Collected data entries:
───
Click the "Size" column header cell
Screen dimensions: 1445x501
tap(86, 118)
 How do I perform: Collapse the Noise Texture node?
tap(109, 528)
───
→ **Work order**
Copy down the whole of the data above, matching it exactly.

→ **Exercise output**
Click the "Size" column header cell
Screen dimensions: 1445x501
tap(86, 118)
 How do I perform: Collapse the Noise Texture node?
tap(109, 528)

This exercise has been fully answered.